Die klagende Mitarbeiterin einer Autovermietung hatte am 20.08.2021 mit zwei Kolleginnen zu einer Betriebsversammlung eingeladen. Dort sollte ein Wahlvorstand zur Durchführung einer Betriebsratswahl gewählt werden. Am 27.08.21 kündigte die Arbeitgeberin fristlos und hilfsweise fristgerecht wegen wiederholten Zuspätkommens zur Arbeit trotz einschlägiger Abmahnung. Am 21.09.21 sollte die Betriebsversammlung stattfinden. Der Einladung waren rund 15 Beschäftigte gefolgt, der zu diesem Zweck angemietete Raum allerdings mit Blick auf die Coronaschutzvorschriften zu klein. Daraufhin wurde die Versammlung abgesagt, nachdem die Mitarbeiterinnen es abgelehnt hatten, diese in anderen, kurzfristig von der Arbeitgeberin zur Verfügung gestellten Räumlichkeiten abzuhalten. Dies nahm die Arbeitgeberin zum Anlass für eine weitere außerordentliche Kündigung vom 03.11.2021. Sie erhob den Vorwurf, dass die Mitarbeiterinnen absichtlich einen zu kleinen Raum anmieteten, um sicher zu sein, dass die Betriebsversammlung nur stattfinden kann, wenn kaum Beschäftigte der Einladung folgen und sie sich selbst zum Wahlvorstand hätten wählen können. Die Mitarbeiterinnen seien davon ausgegangen, dass durch die Absage der Betriebsversammlung der Weg zum ArbG offen stünde, um sich dort per Beschluss als Wahlvorstand einsetzen zu lassen. Am 09.12.2021 betrat die Mitarbeiterin ohne vorherige Absprache mit der Arbeitgeberin zusammen mit einer Kollegin den Backoffice-Bereich der Filiale und hängte dort eine neue Einladung zu einer Wahlversammlung aus. Hierauf kündigte die Arbeitgeberin, die in diesem Verhalten einen Hausfriedensbruch sah, erneut fristlos. Zudem habe sie beim Durchqueren der Filiale Kunden massiv verschreckt.

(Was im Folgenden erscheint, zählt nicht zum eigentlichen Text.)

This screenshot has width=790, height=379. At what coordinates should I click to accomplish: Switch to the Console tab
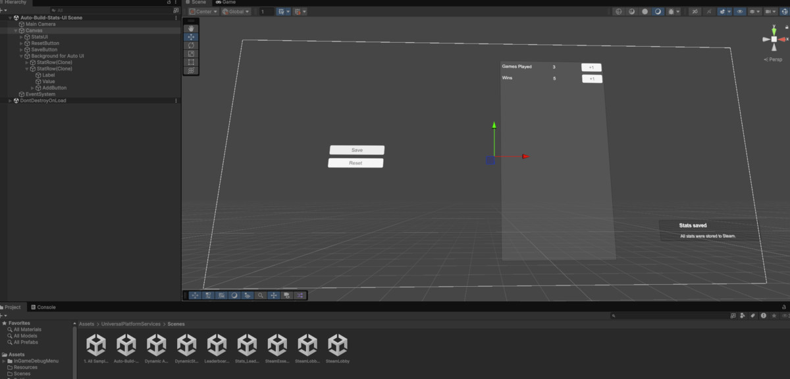pyautogui.click(x=46, y=307)
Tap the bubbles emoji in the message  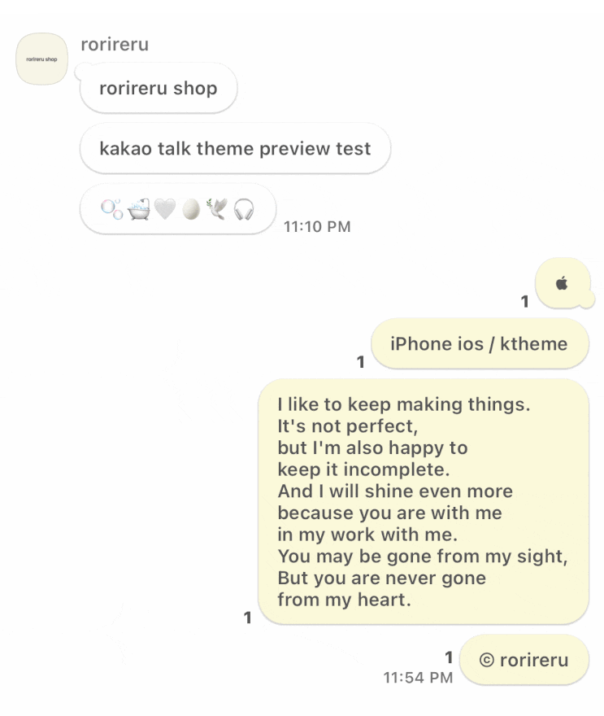click(111, 210)
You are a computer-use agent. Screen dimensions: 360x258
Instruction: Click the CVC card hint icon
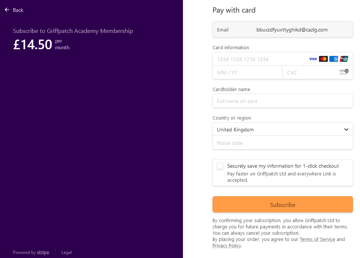pyautogui.click(x=344, y=72)
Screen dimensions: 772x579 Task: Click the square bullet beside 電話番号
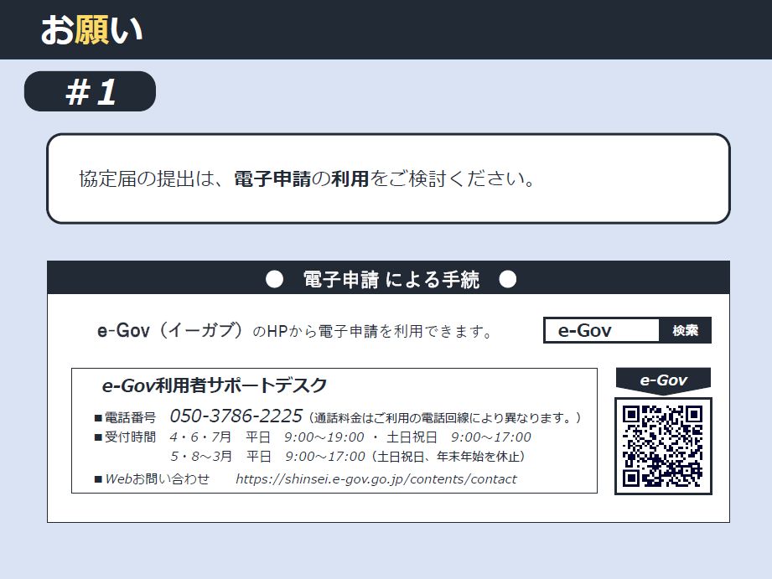[98, 418]
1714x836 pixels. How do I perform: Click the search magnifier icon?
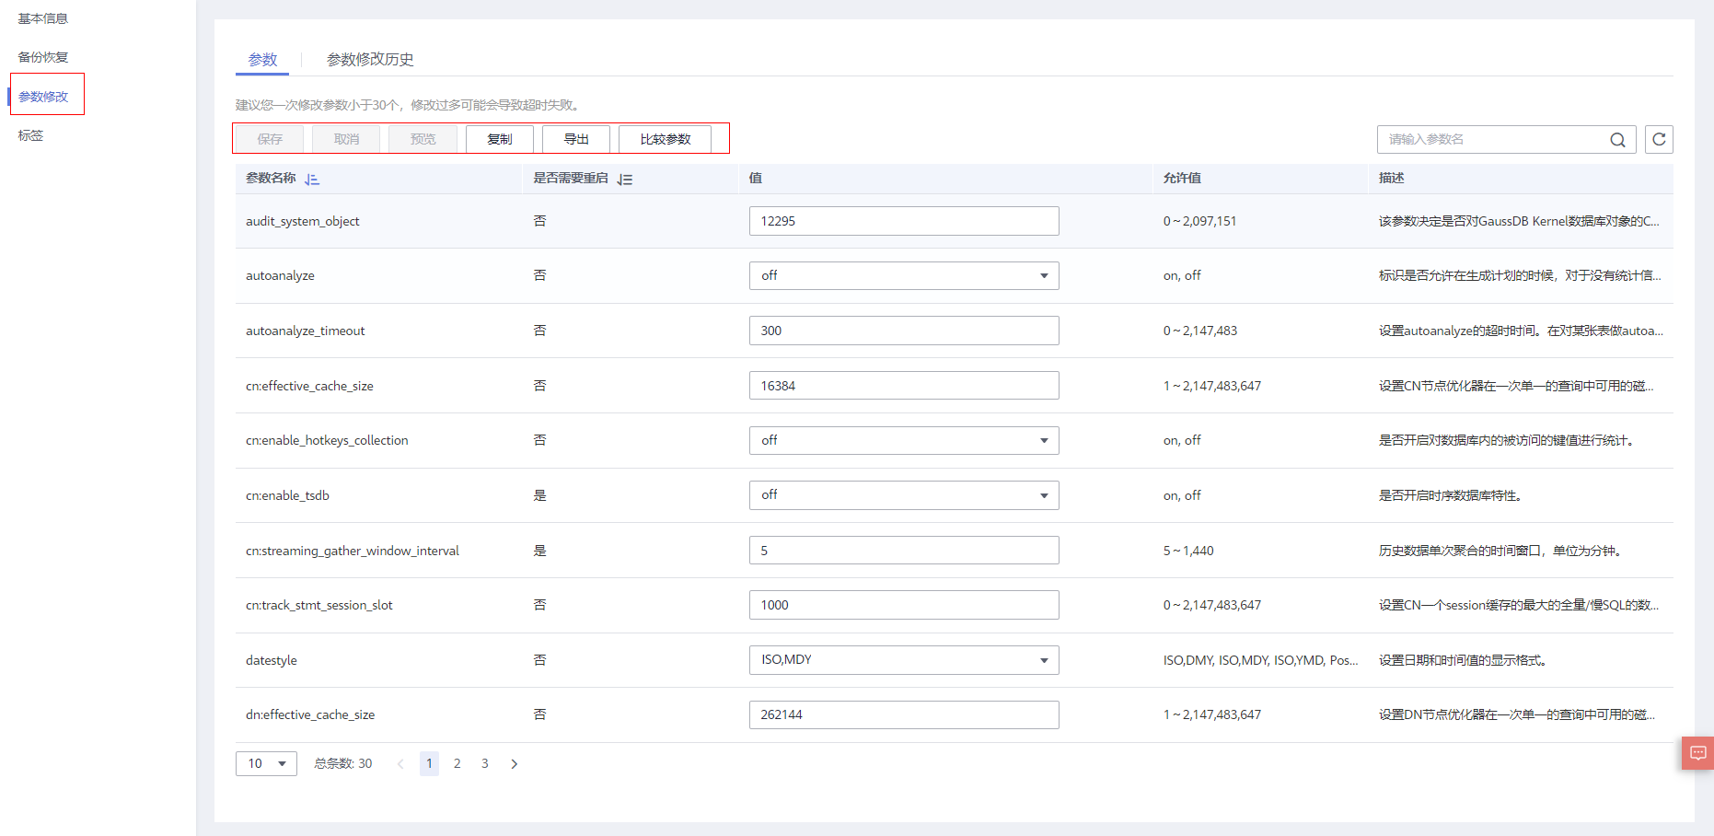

Das ArbG hat die außerordentlichen und auch die jeweils hilfsweise ausgesprochenen ordentlichen Kündigungen als unwirksam erachtet. Der Vorwurf wiederholten Zuspätkommens könne i.d.R. nur den Ausspruch einer ordentlichen, nicht den einer fristlosen Kündigung rechtfertigen. Eine ordentliche Kündigung der Mitarbeiterin komme wiederum nicht in Betracht, weil sie als Initiatorin einer Betriebsratswahl besonderen Kündigungsschutz genieße und eine ordentliche Kündigung ausgeschlossen sei. Die zweite fristlose Kündigung habe keinen Bestand, weil es für die von der Arbeitgeberin behaupteten Absichten der Mitarbeiterinnen keine hinreichenden tatsächlichen Anhaltspunkte gebe. Die dritte Kündigung sei wiederum unwirksam, da die Mitarbeiterin zwar das Hausrecht der Arbeitgeberin verletzt habe, als sie – bereits fristlos gekündigt – unabgesprochen deren Betriebsräume betreten habe. Die Pflichtverletzung sei jedoch nicht so schwerwiegend, dass sie eine fristlose Kündigung rechtfertigen könne. Der Ausspruch einer Abmahnung wäre ausreichend gewesen, da das Erscheinen der Mitarbeiterin am Arbeitsplatz keine gravierenden Auswirkungen auf die Betriebsabläufe gehabt und aus ihrer Sicht der Wahrnehmung betriebsverfassungsrechtlicher Rechte gedient habe. (ArbG Düsseldorf, Urt. v. 23.02.2022 – 10 Ca 4119/21; nrkr.)